At a function for a Jewish Israeli hospital held June 16 in Birmingham, about a third of the attendees were Arab American and one of them was honored.
The hospital, Shaare Zedek Medical Center in Jerusalem, is known for treating Arab, Jewish and other patients equally.
And local attorney Tim Attalla, who has been involved in various Arab-Jewish coexistence projects in the Holy Land, has joined new efforts the hospital has taken on to improve health care in the West Bank.
Attalla is helping lobby the U.S. government for funding to build the first children’s hospital in Jerusalem, and to conduct a study carried out by Shaare Zedek, the University of Washington and Bethlehem University, studying genetic causes of breast and ovarian cancers in Middle Eastern women.
In the past, similar studies have only included Jewish women.
Attalla said the funding for the study would also go toward training Palestinian clinicians to identify and treat cancer throughout the Occupied Territories.
“Tim is really helping us so that we can bring better medical care to the West Bank,” said Alison Pure-Slovin, Midwest Region Director of the American Committee for Shaare Zedek. “He’s helping us push though this lobbying effort in Washington.”
Attalla was presented a “Guardian of Peace Award” at the hospital’s annual Jerusalem Peace Dinner for his efforts.
Pure-Slovin said the hospital takes pride in its reputation for equal treatment and equal employment, and that, through Attalla, the coexistence of Arabs and Jews at the Jerusalem hospital is now expanding to unite Arabs and Jews here in the U.S.
“It’s an oasis of peace inside the hospital, and why can’t it be an oasis of peace outside the hospital?” she asked. “We did come together as one people. We see it in the hospital and would like to see it everywhere.”
Pure-Slovin said Attalla opened her eyes to the potential for progress in peace in general, as a result of the efforts of the hospital.
“I do believe that if more of us came together, we could see that we really do want the same thing, and that is a two-state solution.”
Attalla said he was approached for help with the project as someone who had worked with groups like Seeds of Peace, a group that tries to bridge gaps between Arabs and Jews.
“When I looked at it, it was hard not to say yes,” he said. “If I could bring immediate relief to people, why not do it?”
Attalla said he visited the hospital before agreeing to help, seeing for himself that it had an open door policy, and that Arabs even held high-level staff positions.

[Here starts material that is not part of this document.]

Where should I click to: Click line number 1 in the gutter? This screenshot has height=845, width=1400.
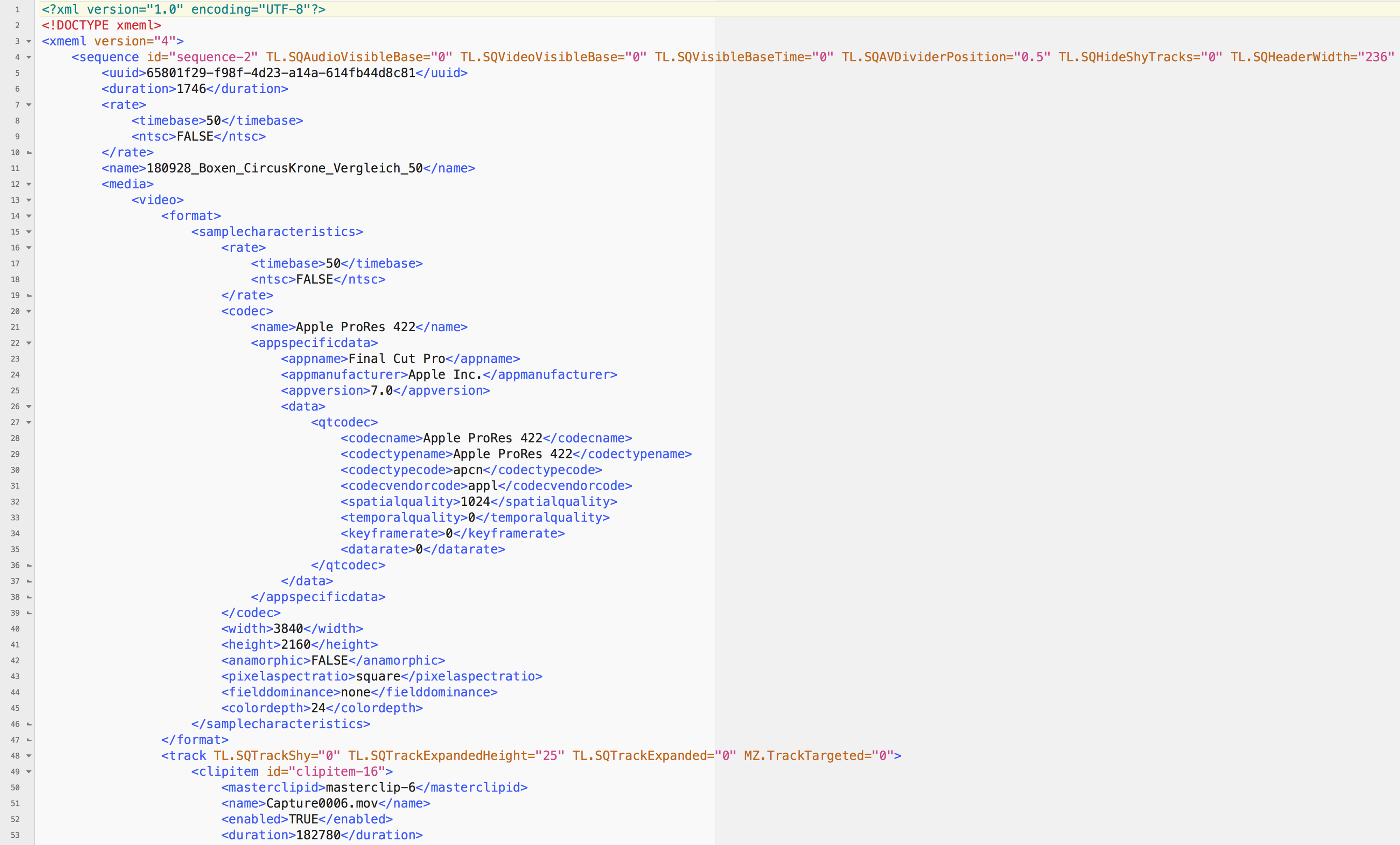[17, 10]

“I found a lobby filled with Arabs and Jews, orthodox Jewish women and women wearing hijab,” he said.
He said he’s hoping to expand the proposal to include general health funding to go toward facilities in Gaza.

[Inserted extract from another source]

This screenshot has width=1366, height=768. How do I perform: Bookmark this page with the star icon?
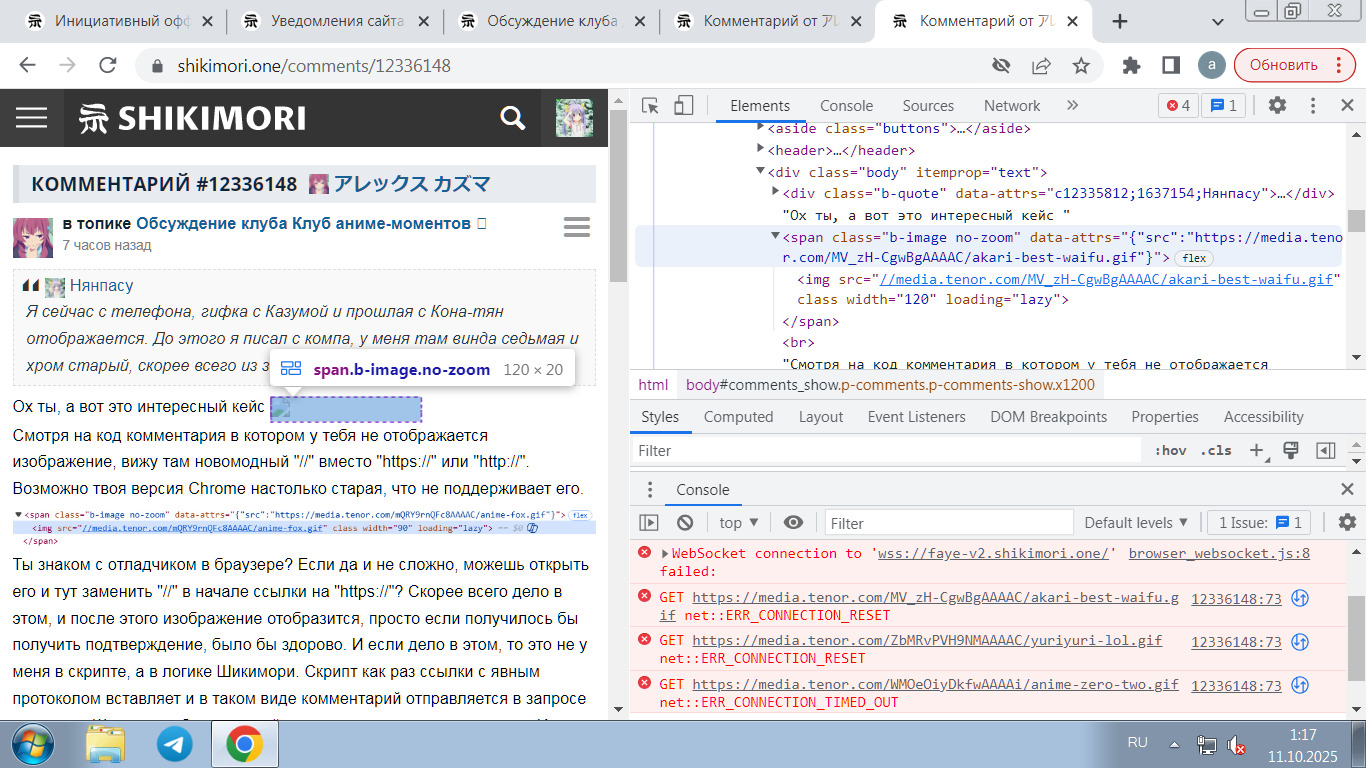coord(1081,66)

Some, often his own family members, have criticized Attalla’s work, he said, for cooperating with people who support what many consider an apartheid state.
“What I’m doing is very hard, sensitive, complex and difficult to comprehend,” he said. “It’s not for everybody… But it’s not a political entity. It’s a hospital. They receive no aid from the Israeli government. They are treating Palestinians. They have an open-door policy.”
He said that working closely with Israelis and Jewish Americans in support of Israel often has its tense moments, and arguments are had. But they don’t walk away from each other angry, he said.
“We do have political discussions and we have our differences,” he said.
Between Arabs and Jews in the Middle East and in the U.S., Attalla said, “There is fear and distrust.”
“The best way to overcome it is to interact… This is just one little piece of humanity. Arabs and Jews coming together.”
He said Shaare Zedek is a state of the art facility where, alongside Israelis, Palestinians receive care that they can’t get anywhere else.
“If our community can build a state of the art Palestinian hospital, I’m going to help. But that’s not happening right now. These are people that need help… You’ve got to think of a woman in a refugee camp who has breast cancer. Where’s she going to go for help?”
Attalla told the crowd at the annual dinner after receiving the award: “It’s time to tear the wall down and replace it with a bridge.”
Attorney Michael Traison and Weight Watchers entrepreneur Florine Mark also received awards at the event for philanthropy. Attalla said he intends to involve the two in the pediatric center and cancer study projects.
He said the next step for the project is identifying more local Arab Americans willing to go to Washington with members of the local Jewish community, to lobby for the funding. It would be a historic moment, he said, where the two groups work together for a single cause.
Pure-Slovin said that during the time that she spent at the hospital helping to care for children, she found that when holding a sick baby, “you don’t see them as Arab or Jewish.”
The current pediatric center at Shaare Zedek has a pediatric dialysis unit, the largest in Israel, that caters mostly to children of Arab descent, who make up 60 percent of its patients. Kidney disease is found at a far higher rate among Arabs in the area than in the general population.
Pure-Slovin hopes the funding will come for the new pediatric center that will have transplant capabilities, bettering care for everyone in Jerusalem and the West Bank.
“Peace will come with that,” she said, “because you cannot forget, when you’re walking in the streets, who cared for you and who saved your life.”